The 2nd Annual Lucas Can-Off has come and gone! I look forward to it in the same way I anticipate Christmas and Halloween. Next year maybe I’ll bring mason jar decorations and ornaments coated in pickling salt. (I’m really into decorating for the holidays. And, the Lucas Can-Off is officially a holiday. Mark it on your calendars people.)
This year we decided to can tomatoes. Louann brought home 50 lb. of gorgeous, bright red, local tomatoes, and we went to work.
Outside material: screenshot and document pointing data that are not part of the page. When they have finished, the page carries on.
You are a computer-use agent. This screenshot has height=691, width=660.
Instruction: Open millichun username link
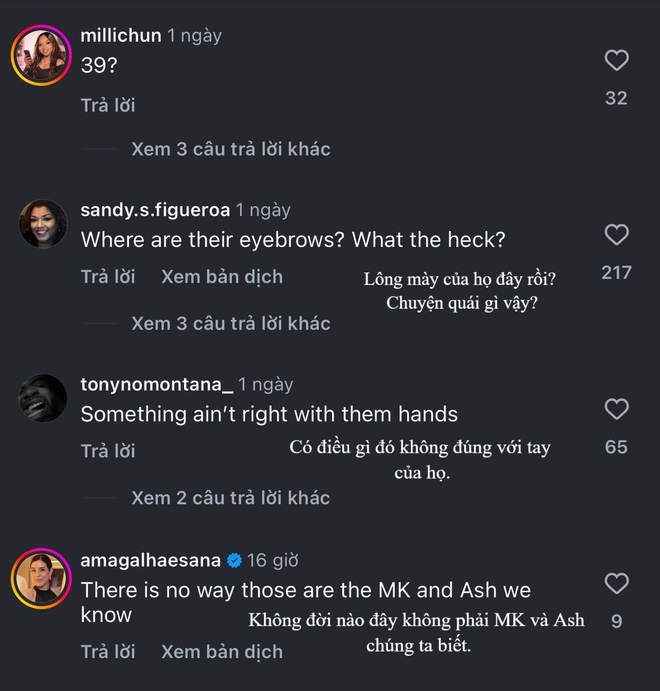[120, 36]
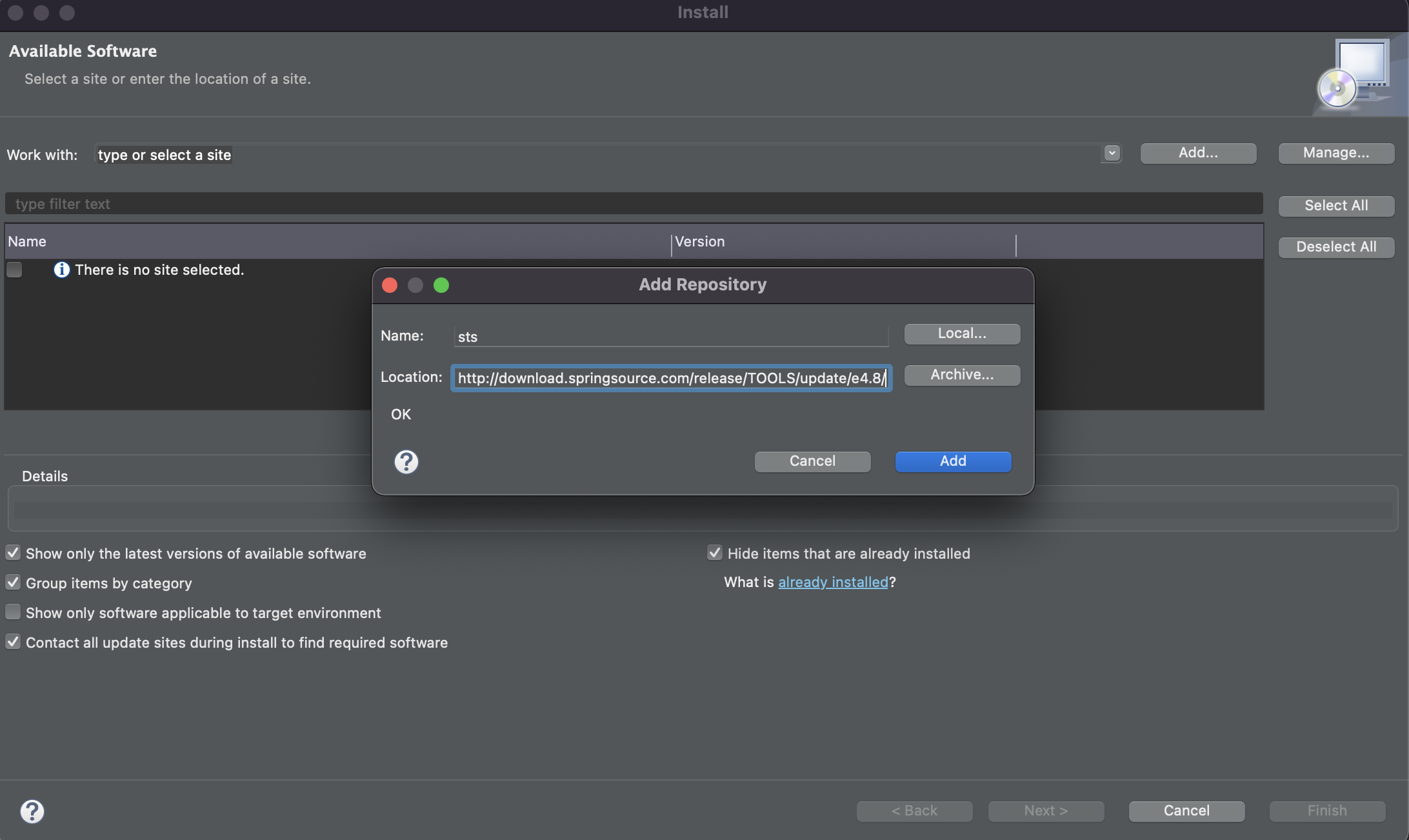Open the already installed link

tap(833, 582)
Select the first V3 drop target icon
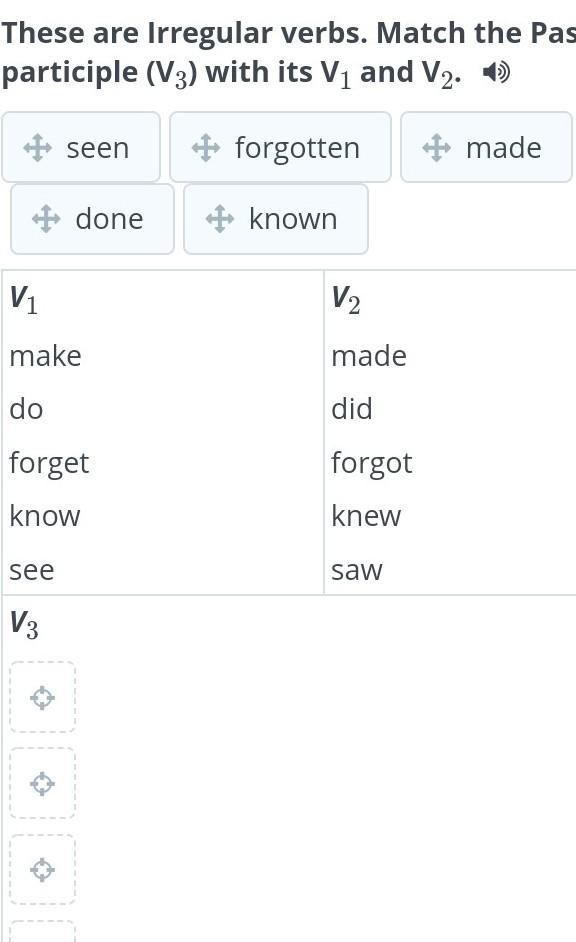The height and width of the screenshot is (942, 576). tap(43, 697)
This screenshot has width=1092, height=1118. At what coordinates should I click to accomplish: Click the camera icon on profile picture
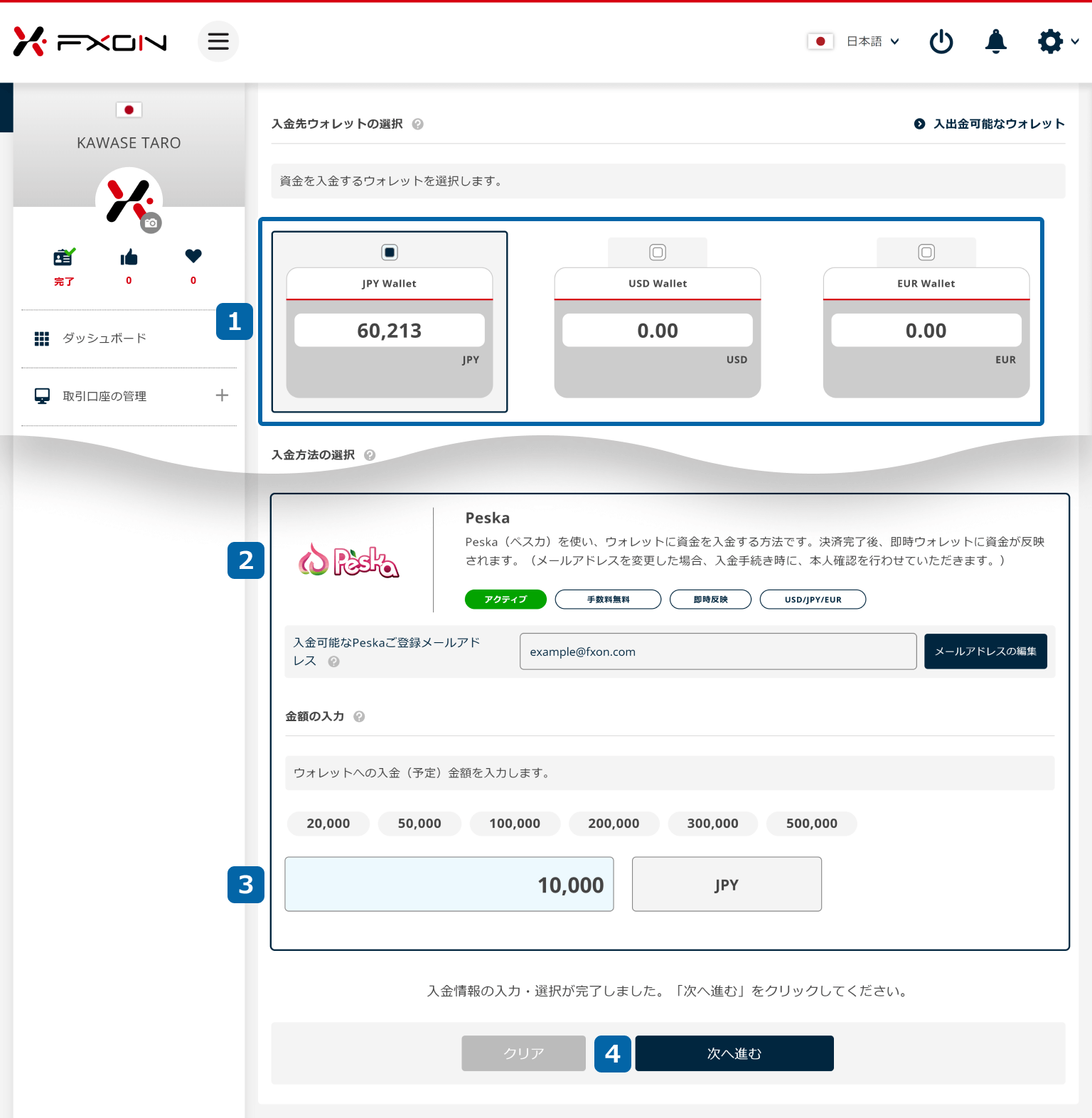click(x=151, y=223)
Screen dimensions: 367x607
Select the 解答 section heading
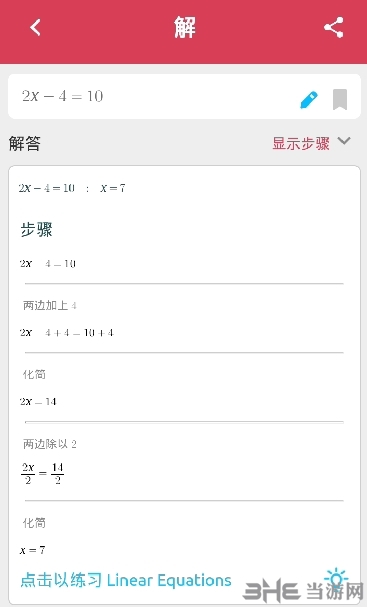[25, 144]
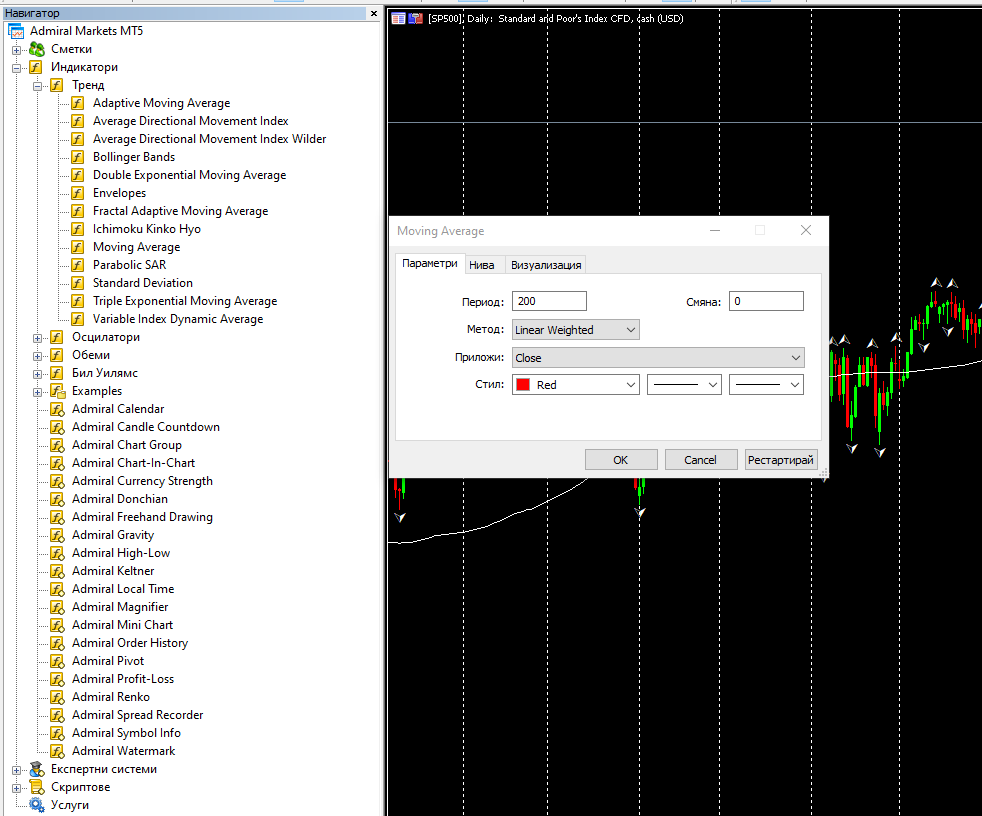Click the Moving Average indicator icon
Viewport: 982px width, 816px height.
[78, 247]
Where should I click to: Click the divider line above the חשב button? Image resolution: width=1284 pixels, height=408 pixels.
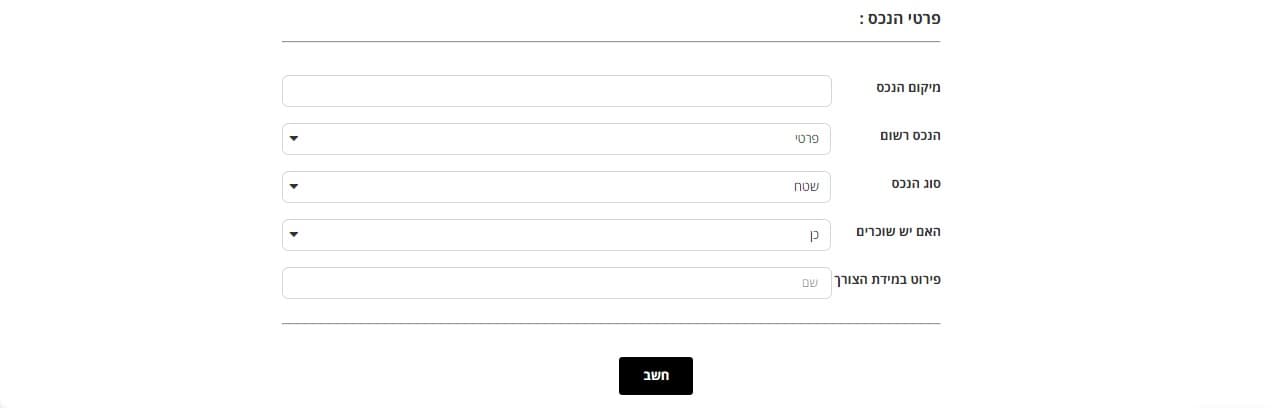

Before we get to specifics, let me tell you why you should be canning:
- Canning has a rich history. Around the 1880’s American women began buying jars, known then as glass cans, and would put up their orchard fruits, vegetables, and even meats and fish. The families most able to afford this practice were American small town women, utilizing their backyard gardens and purchasing produce from farming families to can for the winters. (Farm families at the time likely still put to use salting, and storing in root cellars until the price of jars and sugars came down.) Over time families built up their stock of reusable containers and canned more, entrenching home canning in rural settings. It did not take long for large scale grocers to make ‘putting up’ less economical, but both WW1 and WW2 brought about patriotic interest in the skill. Both wars saw an increase in home canning and gardening, as well as the Great Depression.
- This art of ‘putting up’ is a reminder of the labor it takes to provide food for a family. It is easy in our current world to neglect the importance, and sometimes scarcity of food. It is also easy to take for granted the fact that women can choose to pursue careers, rather than having to take on the gardening, cooking, and preserving tasks that would consume much time at home. It is grounding to be reminded of how fortunate we are to be able to purchase fresh and preserved food so easily, since this was not always possible.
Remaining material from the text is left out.